Look, I appreciate spite as much as the next guy, so I get why Toronto is in no rush to help Bosh make an extra $30 million. All they have done for seven years is build him up as this elite player (even though he's only been able to get his team into the playoffs twice, which in the Eastern Conference only requires a .500 record, and he's never gotten them out of the first round), yet the first chance he gets he's halfway out the door while the season is still going on. On top of that, he wants them to help him make extra money as he leaves and he only wants to go to a few specific places, which other teams know and that kills any leverage the Raptors may have had to get the best deal. It is a really dick move. Still, refusing to do a sign-and-trade is just going to hurt the Raptors more than it would Bosh. While I certainly don't have a high enough opinion of Bosh to think he warrants a max-level deal from any team, there are those out there who run NBA teams who do. He's going to get a ton of money whether the Raptors help or not. Sure, he'd like the $120 million the sign-and-trade would bring, but he won't be starving by signing with Chicago or Miami for only $90 million. In their petty effort to cost a former player some money all the Raptors are actually doing is hurting the remaining team. Normally in pro sports the teams have the upper hand instead of the players, but in this situation the roles are reversed. The Raptors may not like it, but in this case I think they may have to just deal with not liking how this turns out. The shame of it all is that the Raptors actually have some of the best fans in the NBA and they're the ones really getting screwed by this. He's leaving anyways, Toronto, at least get something in return for your investment.

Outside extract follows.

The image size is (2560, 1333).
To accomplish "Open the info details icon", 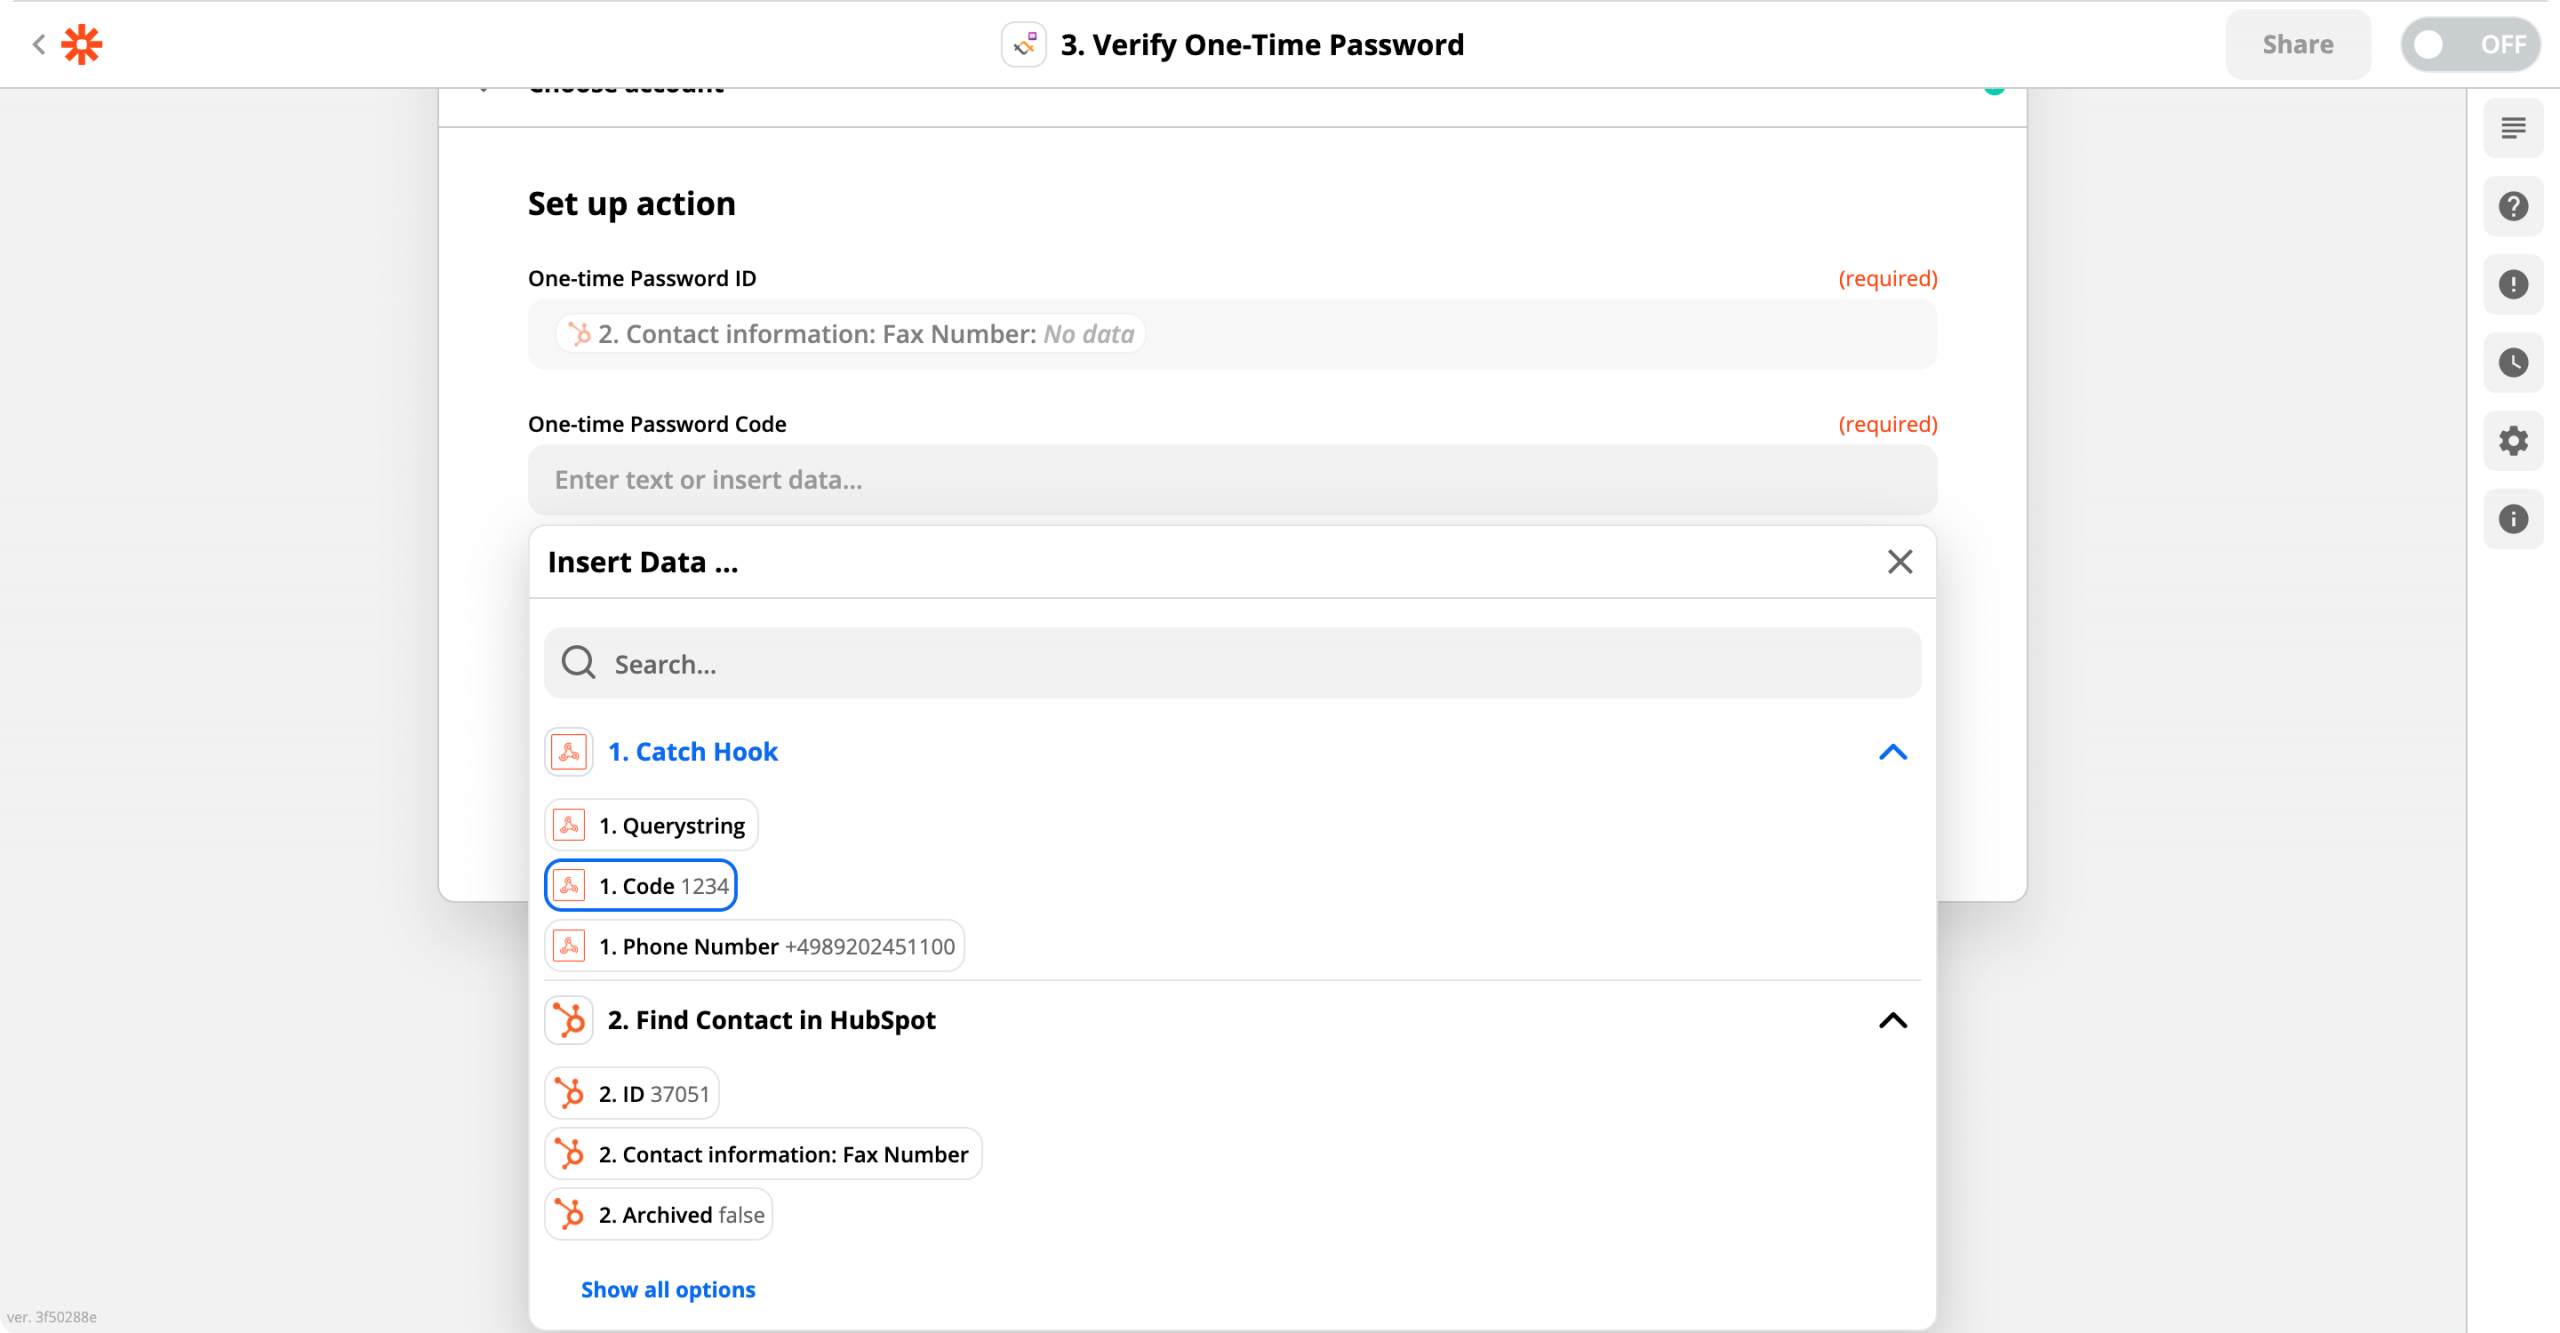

-I always have had an appreciation for those little things in life that we all just do. We unanimously agree on so little nowadays, so I always take notice when it happens. The other night I was up at the local track running laps with my cousin (alright, I was walking, she was running). When we showed up there was only one other person on the track, but as we were going another 5-10 people showed up. The thing is, they all decided to walk the same direction, which was counter-clockwise. This, as it always does, got me to thinking: no one has ever told me that that is the direction I have to walk, but whenever I'm on a track I go counter-clockwise. Who made this decision for us, and why do we all just go along with it? Really, what would be the worse thing that would happen if you wanted to walk clockwise? Also, if I was down in Australia, would everyone be walking the opposite way? I had so many questions. At least I can provide you with one answer: yes, I did forget to bring my iPod and thus had a mile and half to think about this kind of crap.